◆ Text provided:
GravitinoClient gravitinoClient = GravitinoClient
    .builder("http://localhost:8090")
    .withMetalake("metalake")
    .build();

Catalog catalog = gravitinoClient.loadCatalog("catalog");
FilesetCatalog filesetCatalog = catalog.asFilesetCatalog();

Map<String, String> propertiesMap = ImmutableMap.<String, String>builder()
        .put("k1", "v1")
        .build();

filesetCatalog.createFileset(
  NameIdentifier.of("schema", "example_fileset"),
  "This is an example fileset",
  Fileset.Type.MANAGED,
  "file:///tmp/root/schema/example_fileset",
  propertiesMap,
);

gravitino_client: GravitinoClient = GravitinoClient(uri="http://localhost:8090", metalake_name="metalake")

catalog: Catalog = gravitino_client.load_catalog(name="catalog")
catalog.as_fileset_catalog().create_fileset(ident=NameIdentifier.of("schema", "example_fileset"),
                                            type=Fileset.Type.MANAGED,
                                            comment="This is an example fileset",
                                            storage_location="/tmp/root/schema/example_fileset",
                                            properties={"k1": "v1"})

Currently, Gravitino supports two types of filesets:

MANAGED: The storage location of the fileset is managed by Gravitino when specified as MANAGED, the physical location of the fileset will be deleted when this fileset is dropped.
EXTERNAL: The storage location of the fileset is not managed by Gravitino, when specified as EXTERNAL, the files of the fileset will not be deleted when the fileset is dropped.

storageLocation

The storageLocation is the physical location of the fileset. Users can specify this location when creating a fileset, or follow the rules of the catalog/schema location if not specified.

The value of storageLocation depends on the configuration settings of the catalog:

If this is a local fileset catalog, the storageLocation should be in the format of file:///path/to/fileset.
If this is a HDFS fileset catalog, the storageLocation should be in the format of hdfs://namenode:port/path/to/fileset.

For a MANAGED fileset, the storage location is:

The one specified by the user during the fileset creation.

◆ Provided material:
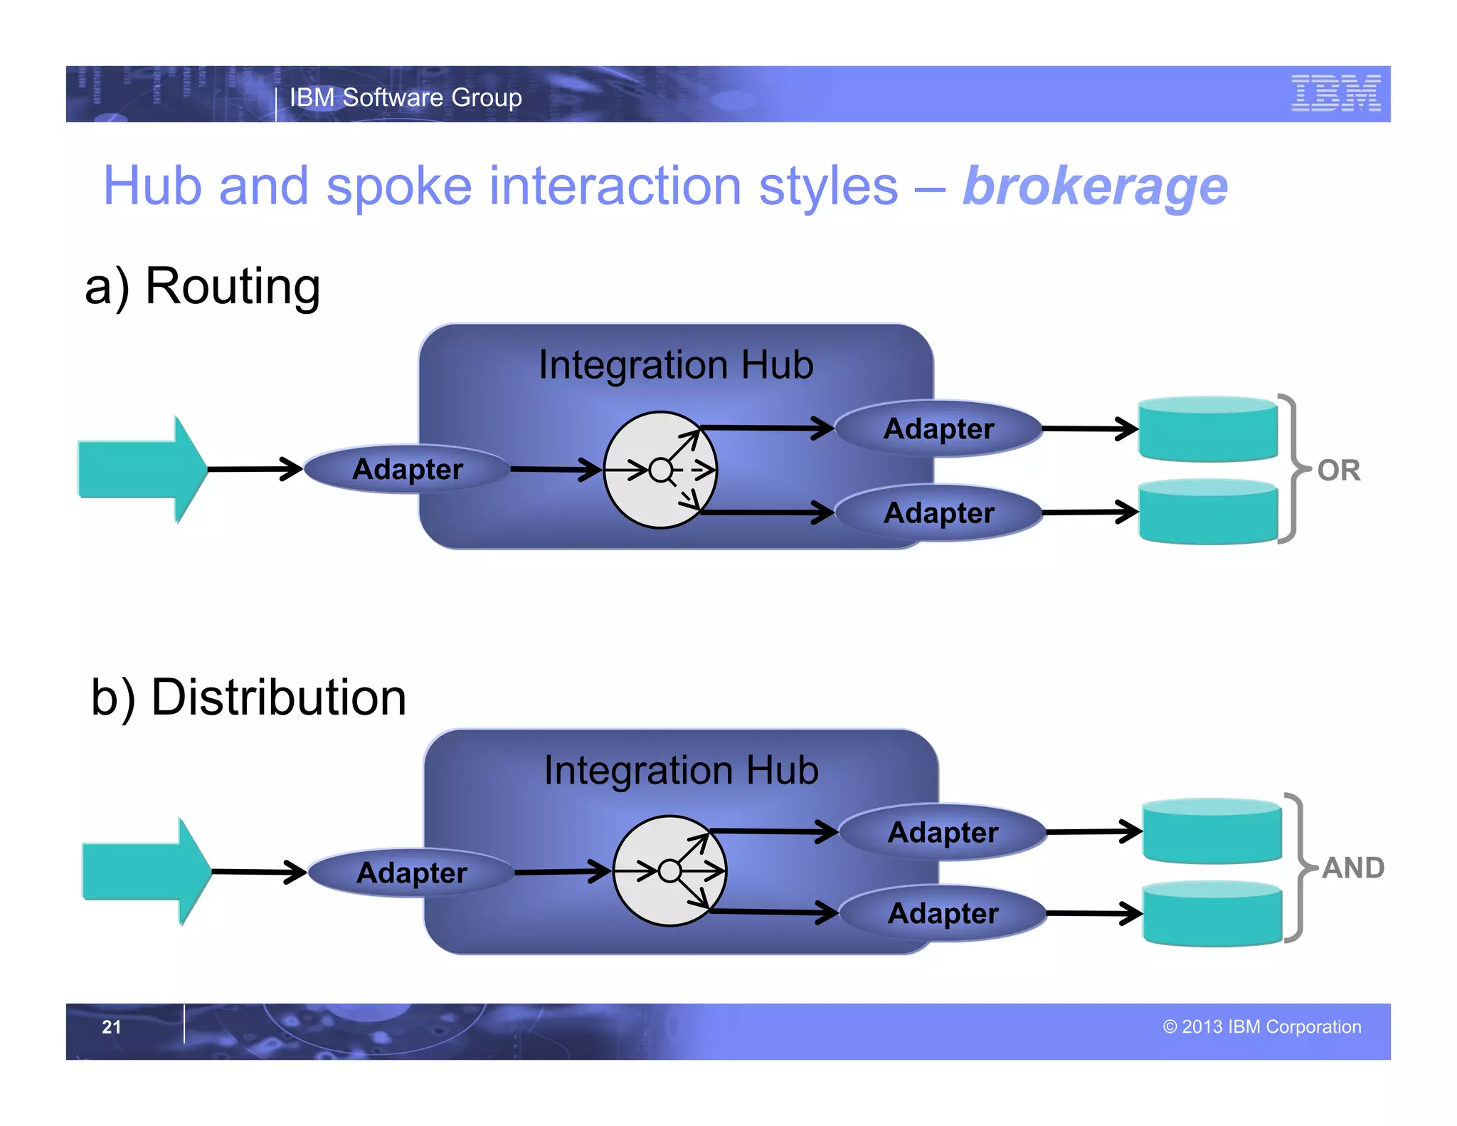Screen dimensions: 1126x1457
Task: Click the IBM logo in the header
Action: coord(1335,93)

◆ Job:
According to the Gravitino fileset text, why does dropping a MANAGED fileset delete its files while dropping an EXTERNAL fileset does not? Answer in one to three sentences.

◆ Result below:
Gravitino manages the storage location of a MANAGED fileset, so the physical location is deleted when that fileset is dropped. The storage location of an EXTERNAL fileset is not managed by Gravitino, so its files are kept when it is dropped.